Tell
Also known as: tells, physical tell
An involuntary physical or behavioral cue that leaks information about an opponent's hand strength or intentions.
A tell is any observable habit — a glance at chips, a shaking hand, a change in breathing, bet-placement style, timing — that correlates with hand strength. The classic and most reliable patterns are timing tells and the "strong-means-weak" reversal: a player acting deliberately relaxed and chatty is more often strong than bluffing, and trembling hands at showdown usually mean a made monster, not nerves.
Treat tells as soft reads, not hard rules. Population-level tendencies (e.g. a deliberate, theatrical bet pointing to strength) are far more trustworthy than one-off observations, and good players actively reverse or null their physical signals. Online, physical tells vanish entirely and timing becomes the only channel — snap-bets, long tanks before a value bet, and bet-sizing tells carry the read.

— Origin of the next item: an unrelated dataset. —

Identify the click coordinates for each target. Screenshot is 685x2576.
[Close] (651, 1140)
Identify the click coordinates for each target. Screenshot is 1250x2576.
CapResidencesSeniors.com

The practical use is to nudge close decisions, not to override range and board logic. A solid GTO baseline first; the tell breaks the tie. Logging recurring patterns per villain turns scattered impressions into an exploit you can lean on. Don't go on a wild tilt-driven hero call off one twitch — weight the read against your default and the pot odds.
Example
Live $2/$5: villain three-barrels a wet river and immediately reaches for his drink, shoulders loose, making easy eye contact. Against a player whose nervous bluffs usually freeze him stiff, this relaxed presentation reads as value. You hold a bluff-catcher with no relevant blockers; the tell pushes a marginal call into a clear fold.